The inquiry will be held by the Planning Inspectorate, an agency of the ministry of housing, communities and local government that deals with nationally significant planning issues. After the inquiry is held, Mr Jenrick will make a decision on whether to allow the mine.
It is currently unclear when the inquiry will take place. Some have speculated that the inquiry and decision process could take months, which might mean Mr Jenrick won’t reach a verdict until after Cop26. The government refused to comment on the likely timeframe for the inquiry when asked by The Independent.
“A public inquiry makes sense because it means there can be a thorough examination of all the evidence,” Prof Rebecca Willis, an environmental scientist at Lancaster University who has closely followed the Cumbria mine plans since 2019, tells The Independent.
“But a public inquiry is only needed because climate policy is so ambiguous and contradictory at the moment,” she says.
“Having studied this closely, it’s clear to me that this mine is incompatible with UK climate ambitions. But it’s very difficult to point to one single piece of legislation that says why that’s so.”
The government should set out a clear strategy to enable regions such as Cumbria to make planning decisions that are compatible with the UK’s goal reaching net-zero emissions by 2050, she says.
“Government really needs to think about how it aligns the net-zero transition with the future of places like west Cumbria and the regeneration that’s needed,” she adds.
Proponents of the mine have claimed that it would create 500 jobs in one of the country’s poorest regions.

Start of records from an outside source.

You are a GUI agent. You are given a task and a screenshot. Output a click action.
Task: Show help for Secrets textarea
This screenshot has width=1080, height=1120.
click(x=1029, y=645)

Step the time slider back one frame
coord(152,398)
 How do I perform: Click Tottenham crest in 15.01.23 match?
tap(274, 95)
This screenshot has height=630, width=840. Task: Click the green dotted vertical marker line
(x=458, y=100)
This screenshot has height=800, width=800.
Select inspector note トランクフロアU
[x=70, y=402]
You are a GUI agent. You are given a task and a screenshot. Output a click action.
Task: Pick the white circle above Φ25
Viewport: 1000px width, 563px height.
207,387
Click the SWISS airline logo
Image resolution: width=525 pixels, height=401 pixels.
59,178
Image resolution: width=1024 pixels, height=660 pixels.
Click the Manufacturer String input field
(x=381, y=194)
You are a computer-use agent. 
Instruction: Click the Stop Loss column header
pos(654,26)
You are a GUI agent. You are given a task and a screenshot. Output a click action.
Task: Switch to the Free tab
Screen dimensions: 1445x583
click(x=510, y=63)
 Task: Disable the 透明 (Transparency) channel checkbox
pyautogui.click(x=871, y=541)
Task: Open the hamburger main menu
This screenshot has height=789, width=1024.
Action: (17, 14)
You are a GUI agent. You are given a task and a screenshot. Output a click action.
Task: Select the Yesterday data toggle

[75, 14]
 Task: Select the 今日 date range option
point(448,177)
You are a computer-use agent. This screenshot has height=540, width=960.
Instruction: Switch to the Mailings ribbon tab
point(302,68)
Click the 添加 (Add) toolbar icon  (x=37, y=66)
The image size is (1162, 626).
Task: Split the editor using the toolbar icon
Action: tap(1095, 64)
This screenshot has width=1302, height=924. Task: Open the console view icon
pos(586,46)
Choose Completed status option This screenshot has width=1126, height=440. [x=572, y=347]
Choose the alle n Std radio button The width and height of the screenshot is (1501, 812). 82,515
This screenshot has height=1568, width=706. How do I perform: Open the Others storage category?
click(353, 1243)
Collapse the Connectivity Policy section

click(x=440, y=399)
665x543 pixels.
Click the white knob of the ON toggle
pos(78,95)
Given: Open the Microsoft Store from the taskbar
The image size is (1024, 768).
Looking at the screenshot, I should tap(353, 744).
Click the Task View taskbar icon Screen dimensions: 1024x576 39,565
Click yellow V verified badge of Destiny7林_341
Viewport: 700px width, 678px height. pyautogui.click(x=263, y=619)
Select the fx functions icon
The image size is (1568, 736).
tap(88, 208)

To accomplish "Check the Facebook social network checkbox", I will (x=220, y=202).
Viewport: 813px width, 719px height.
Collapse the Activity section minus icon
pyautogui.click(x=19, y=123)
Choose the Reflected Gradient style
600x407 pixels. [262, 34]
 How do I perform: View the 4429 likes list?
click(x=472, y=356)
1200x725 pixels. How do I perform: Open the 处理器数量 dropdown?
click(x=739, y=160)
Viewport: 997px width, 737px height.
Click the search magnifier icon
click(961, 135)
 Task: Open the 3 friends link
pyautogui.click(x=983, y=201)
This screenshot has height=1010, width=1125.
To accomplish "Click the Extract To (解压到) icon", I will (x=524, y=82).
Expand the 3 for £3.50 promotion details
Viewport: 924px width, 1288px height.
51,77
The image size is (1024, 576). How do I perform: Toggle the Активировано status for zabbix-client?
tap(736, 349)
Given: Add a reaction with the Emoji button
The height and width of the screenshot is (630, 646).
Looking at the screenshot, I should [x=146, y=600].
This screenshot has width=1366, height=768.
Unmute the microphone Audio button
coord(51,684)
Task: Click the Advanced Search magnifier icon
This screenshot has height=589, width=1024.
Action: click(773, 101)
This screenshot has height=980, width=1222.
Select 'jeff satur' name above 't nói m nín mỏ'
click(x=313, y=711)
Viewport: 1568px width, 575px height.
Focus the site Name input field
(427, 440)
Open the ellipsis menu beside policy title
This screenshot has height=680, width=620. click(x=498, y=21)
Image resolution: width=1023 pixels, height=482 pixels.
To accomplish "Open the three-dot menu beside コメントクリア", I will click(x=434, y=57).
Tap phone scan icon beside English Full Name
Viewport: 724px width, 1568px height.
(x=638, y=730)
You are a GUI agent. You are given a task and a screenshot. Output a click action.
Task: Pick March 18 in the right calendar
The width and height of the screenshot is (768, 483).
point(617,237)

However, a report released on Friday found that long-term green investment in Cumbria could have the potential to create 9,000 jobs over the next 15 years.
“We looked at all of the low-carbon opportunities across Cumbria to decarbonise houses, hospitals and public and commercial sector buildings, as well as transport and industry,” says Prof Andy Gouldson, an environmental policy researcher at the University of Leeds and author of the report, which was led by the environmental charity Cumbria Action for Sustainability.
“There’s a fork in the road,” he tells The Independent. “Cumbria could go in a high-carbon path or it could go down a low-carbon path, and our project was to look at the potential benefits of going down that low-carbon path.”